**WORK INSTRUCTIONS**
Please reproduce the data in its entirety, word for word.

—————

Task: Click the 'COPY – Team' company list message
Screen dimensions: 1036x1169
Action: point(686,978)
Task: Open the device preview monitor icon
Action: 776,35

—————

**THE COMPLETED TASK**
Task: Click the 'COPY – Team' company list message
Screen dimensions: 1036x1169
Action: point(686,978)
Task: Open the device preview monitor icon
Action: 776,35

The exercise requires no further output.